A & B v Channel Four

Reference: [2005] EWHC 3522 (Fam); [2007] 1 FLR 678

Court: Family Division (Newcastle District Registry)

Judge: Munby J

Date of judgment: 6 Jul 2005

Summary: Privacy - Injunctions - Covert filming of children in schools - Article 8 - Article 10 - s.12 Human Rights Act 1998

Appearances:

Instructing Solicitors: Olswang for Channel Four

Facts

Channel 4 intended to broadcast a programme in its Dispatches series about the conditions in British schools. A supply teacher had secretly recorded footage of 4 schools, 2 in Islington and 2 in Leeds. Cs were two 15-year-old pupils at one of the Leeds schools. They sought an injunction to prevent C4 from transmitting any footage of them as part of the programme claiming that they had a reasonable expectation of privacy at school and that showing footage of them on the programme would be a misuse of confidential information. C4 contended that the interference with the Cs’ Article 8 rights was limited because their faces would be obscured in the programme. The footage of the children in the schools was essential to the thesis of the programme and that any interference with the Cs’ Article 8 rights was legitimate and proportionate in pursuance of various Article 10 and Article 8 interests of others.

Issue

(1) Whether the Cs had an arguable cause of action for misuse of private information (2) If so, whether the interference with the Cs’ Article 8 rights was outweighed by other Article 10 and 8 considerations (3) Having performed that balance at the interim stage, whether under s.12 Human Rights Act the Cs could show that they were “likely” to succeed at trial (4) Whether – following Cream Holdings v Banerjee – the Court should nevertheless restrain transmission of the relevant footage for a short period to allow further argument/evidence.

Held

Injunction refused. (1) There was an arguable cause of action for misuse of private information. Cs were filmed at school in circumstances where they had a reasonable expectation of privacy. The pupil/teacher relationship was arguably akin to the doctor/patient, lawyer/client, banker/customer relationship. (2) Having watched the programme, the Judge was satisfied that there was a substantial public interest in the programme. To remove the covert footage would dismember the programme and deprive it of its core evidence.

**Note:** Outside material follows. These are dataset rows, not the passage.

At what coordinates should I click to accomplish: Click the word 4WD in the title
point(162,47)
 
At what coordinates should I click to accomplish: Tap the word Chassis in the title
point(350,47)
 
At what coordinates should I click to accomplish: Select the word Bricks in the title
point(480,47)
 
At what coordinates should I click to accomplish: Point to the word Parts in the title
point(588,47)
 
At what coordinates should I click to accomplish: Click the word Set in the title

Not only would this represent a substantial interference with C4’s Article 10 rights, but would be an interference with viewers, parents and other interested persons’ rights to receive the information about the conditions in the schools.(3) The balance came down heavily in favour of the Article 10 rights. Cs were not likely to succeed at trial. (4) Cs’ position would be no better with any further evidence. This was not an exceptional case within Cream Holdings.

Comment

According to Wainwright, there is no free-standing cause of action for privacy, but the “shoe-horning” of privacy into breach of confidence carries on at pace. The Court considered that it was not necessary to identify any particular information that would be disclosed in the footage and then go on to consider whether that information was confidential. The case proceeded on the basis that the nature of the teacher/child relationship cloaked all in privacy/confidence and that even with the identities of the Claimants obscured there was a substantial interference with the Claimants’ Article 8 rights. However, in this instance, given the important public interest in the programme those rights had to give way to the Article 10 rights of broadcaster and viewer and the Article 8 rights of the children in the respective schools whose education was being impeded by the chaos in their classrooms.